The Western Desert Code: an Australian Cryptogrammar

David Rose

PhD Thesis, University of Sydney, 1998

This thesis looks at resources for meaning in the language of the indigenous Anangu people of Australia’s Western Desert, with particular focus on the dialect Pitjantjatjara. Western Desert is spoken from the Kimberley region of northern Western Australia (WA), to the Great Victoria Desert of South Australia (SA). Although features of Western Desert dialects have been described in several previous accounts, the approach I have taken here represents a significant departure from the mainstream of descriptive linguistics in Australia, as it employs the theoretical and descriptive tools of systemic functional linguistics (SFL) to explore the language as a resource for making meaning in its diverse social contexts. Previous Australianist descriptions have taken account of semantic functions to a lesser or greater degree (eg Heath 1984, Rumsey 1990 and McGregor 1992, who have been influenced by SFL insights), but they are generally constrained within a traditional rule-based descriptive framework consisting of segmental phonemics, morphologically defined word classes and syntax of ‘phrases’ and ‘sentences’. In contrast to the formalist tradition, the survey here is organised in terms of general domains of meaning - textual, interpersonal, experiential and logical, and the starting point for each section is with texts in social contexts rather than with decontextualised structural units. Because of its orientation to social context, the survey as whole begins with a discussion of Western Desert culture, exemplified with linguistic features that typify relations between the language and its culture in each semantic region.

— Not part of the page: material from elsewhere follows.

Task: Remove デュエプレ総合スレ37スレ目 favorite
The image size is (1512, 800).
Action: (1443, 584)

In the survey, I have attempted to draw a broad outline of the socio-semantic code of Western Desert culture, from the perspective of the grammatical patterns through which it is manifested as social discourse. I am interpreting socio-semantic code here both as an elaborate network of potential meanings that members can draw on in the social semiotic construction of their culture, and as the elaborate patterns of meaning they construct in doing so. In other words, the code consists not simply in the semantic resources of the language, but involves equally the varying cultural contexts in which its resources are employed, and the varying socio-semantic orientations that members bring to these contexts. Halliday (1994a: xxxi) suggests a definition of code, broadly in terms of its contexts of culture, its manifestation as texts, and its acquisition by learners, and concludes that “Only the grammatical system as a whole represents the semantic code of a language. To understand the code, we need an overview of the grammatical system; both in order to confront one part of it with another, and in order to interpret texts construed in the code”.

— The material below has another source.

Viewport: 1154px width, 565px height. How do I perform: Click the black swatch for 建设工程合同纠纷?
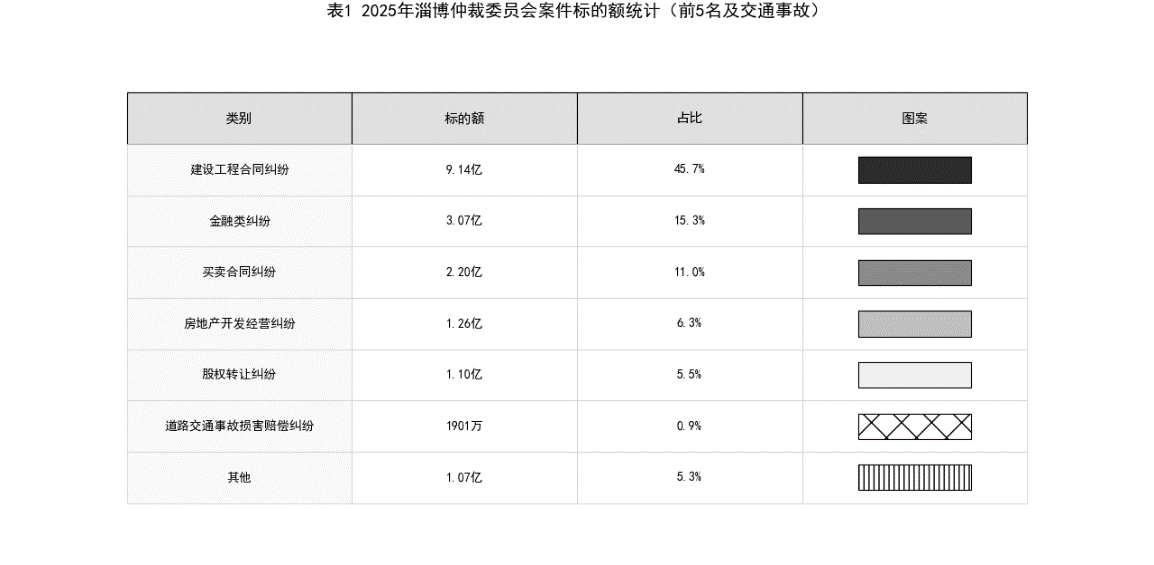914,170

The survey attempts to fulfil both the latter requirements for representing and understanding the Western Desert code. Firstly, it aims to give an overview of the grammatical system as a whole, as well as its cultural contexts and the texts that construe them, so that the various elements of the code can be systematically interpreted and related to each other. Secondly, it aims to provide a useful reference grammar for interpreting texts in Australian languages from the perspective of their semantic systems. It is hoped that such a reference will help to inform comparative understandings of ways of meaning in each culture, particularly within educational and social science discourses of the colonising culture, that will have practical outcomes for the education of indigenous children as well as for theories of sociality. Finally, it aims to provide an elaborate and socially useful analytical model that builds on the insights provided by both ethnological and linguistic descriptions of indigenous Australian cultures to date.